Among his major works are: The Voices of the Night (1839), which made him a popular poet among all levels of society; The Village Blacksmith (1839), a narrative poem about an American legend; Evangeline (1847); The Song of Hiawatha (1855). Longfellow's translation of Dante's Divine Commedia (1867) is considered the best of many English translations.
The story of Evangeline tells the story of two lovers, Gabriel and Evangeline, who were separated during the war, each in a different direction. They spent many years looking for each other. When there was an epidemic in Philadelphia, Evangeline, while caring for the sick, realized that a dying person was her lover. Now she was old. She died and the two friends were buried in the same grave.
Hiawatha was a Native American prophet raised by his grandmother, a child of the Moon. The hero went through a process of learning and training. He fought against his father, the West Wind, to avenge his mother. Eventually, he became the leader of his tribe and taught his people, making peace with the white people. When his wife fell ill, he and she traveled to the land of the Northwest Wind.

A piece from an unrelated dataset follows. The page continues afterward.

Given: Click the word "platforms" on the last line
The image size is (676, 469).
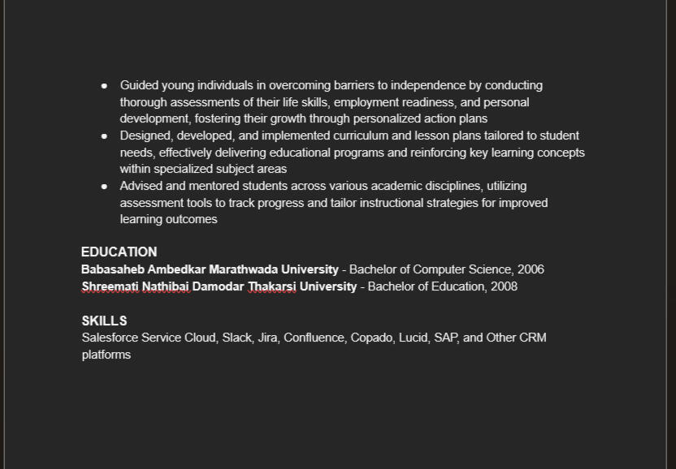Looking at the screenshot, I should click(106, 355).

Longfellow was not a transcendent or original poet like Whalt Whitman or Edgar Poe. Poe, a contemporary poet and literary critic, assessed Longfellow: “While we admire Mr. Longfellow’s genius, we still feel that his weakness is pretense and imitation. His artistic ingenuity is great, his ideals are noble. But his conception of the poet’s purposes is utterly wrong.”
Is it true that Longfellow's poetry is not profound because his life was easy, flat, and more happy than sad? If it does not require deep psychology and thinking, one can find in Longfellow's poetry clarity, simplicity, gentle emotions, wistfulness, graceful images and melodious rhythms. He wrote poems about history and legends, about the country and nature, he praised love, kindness, and endurance in life. In any case, he was a very popular English poet, and when he died, the whole of America mourned him. He was the first American poet to have the honor of having a monument erected at Westminster Abbey.
Harriet Elizabeth Beecher Stowe (1811-1896) was a European-American writer, the daughter of a Presbyterian minister. She was educated in a strict Puritan moral sense. At the age of 25, she married a missionary and theology professor. During her 18 years in the American South, she learned much about the plight of black slaves. As the mother of seven children, she had little time to write.
She finally completed Uncle Tom's Cabin, or Life Among the Lowly, which was serialized from June 1851 to April 1852 in the anti-slavery newspaper National Era.
In 1852, a Boston publisher published the novel in two volumes, selling 300,000 copies in the first year. The novel was adapted into a play, staged, and became a powerful weapon for the anti-slavery movement. The work was translated into many languages.
Beecher Stowe wrote extensively, mainly against social injustices, affecting all classes, from government officials, aristocrats to common people. But the most famous work is still Uncle Tom's Cabin, published in the 1950s, in the very decade when American literature affirmed its uniqueness with a series of authors such as Hawthorne, Melville, Whitman, Longfellow. Beecher Stowe used the humanitarian perspective of Christianity to oppose slavery; the work also respected the kind white masters in the South. But later, the dominant white people (especially in the South) distorted the character of Uncle Tom, presenting a typical black person who endured and served his master, thus creating the bad idiom "Uncle Tomism" meaning the unconditional service of black people to white people.
In terms of literary value, Uncle Tom's Cabin is not necessarily a masterpiece, because at times, it hovers between documentary novel and heroic appeal. But it has appeal due to the timeliness of the issue raised and the author's noble ideals, a typical example of the power of literature to mobilize conscience and the masses.
Many historians believe that Uncle Tom’s Cabin was a key factor in the Civil War, which helped abolish slavery in the United States. When President Abraham Lincoln (1809-1886) met Stowe in 1862, he greeted her with the famous words: “So you are the little woman who wrote the book that started this great war.”